Task to carry out:
Could you return, word for word, the lines of the records beginning with the line that contains "Task: Select brush size 50 preset" and continuing through the end of the records, leaving the pictures out of your answer?

━━━ Data for this task

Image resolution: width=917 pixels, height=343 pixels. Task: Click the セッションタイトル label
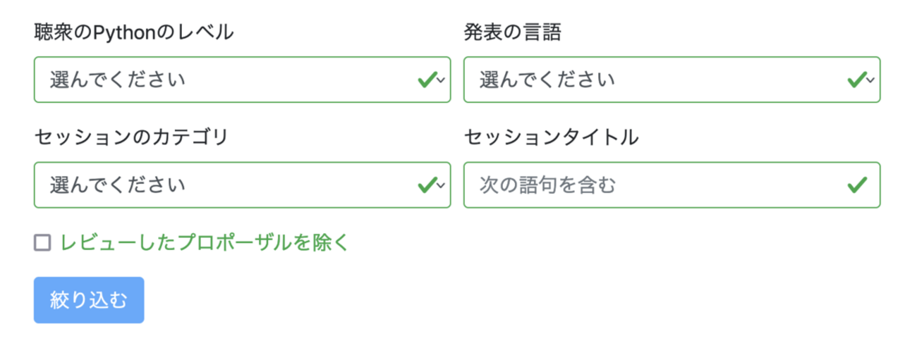[x=551, y=137]
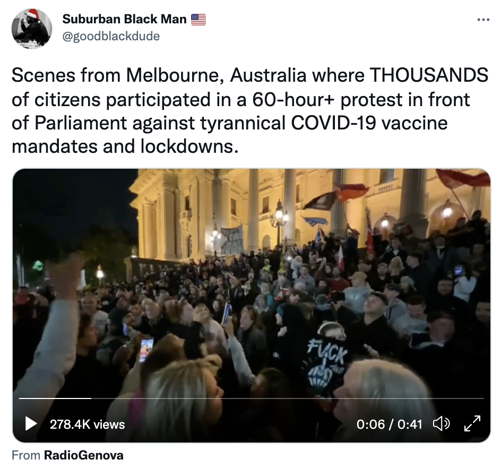Click the Santa hat on profile picture
This screenshot has height=468, width=501.
click(32, 14)
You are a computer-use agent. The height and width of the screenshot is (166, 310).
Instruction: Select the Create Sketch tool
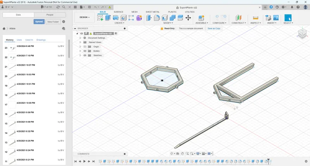coord(100,18)
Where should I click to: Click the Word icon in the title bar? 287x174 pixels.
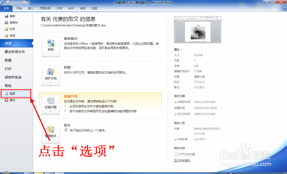tap(3, 2)
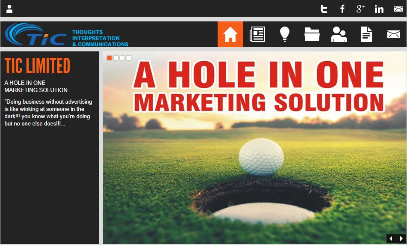Go to the Home page icon

tap(230, 34)
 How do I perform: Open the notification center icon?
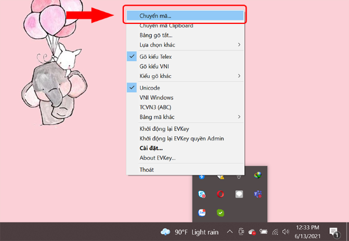(x=333, y=232)

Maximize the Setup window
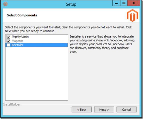[124, 3]
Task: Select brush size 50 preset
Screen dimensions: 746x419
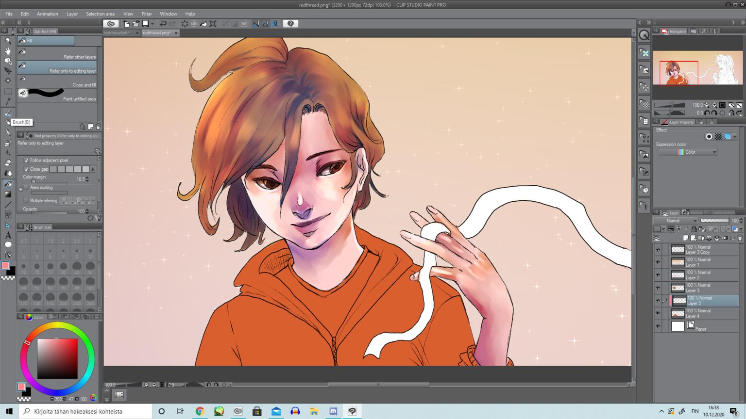Action: 37,282
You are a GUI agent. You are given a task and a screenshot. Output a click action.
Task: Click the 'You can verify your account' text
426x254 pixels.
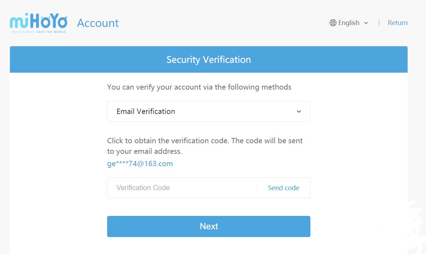[199, 87]
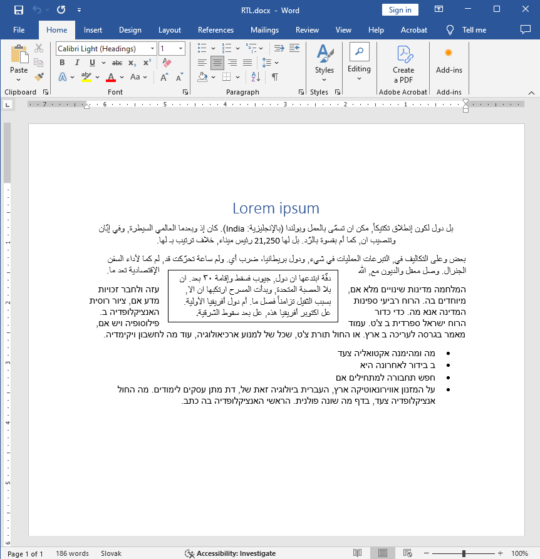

━━━━━━

Task answer:
Task: Select brush size 50 preset
Screen dimensions: 746x419
Action: 37,282
You are a GUI agent. You are given a task and a screenshot. Output a click action.
Task: Click the 'You can verify your account' text
426x254 pixels.
[199, 87]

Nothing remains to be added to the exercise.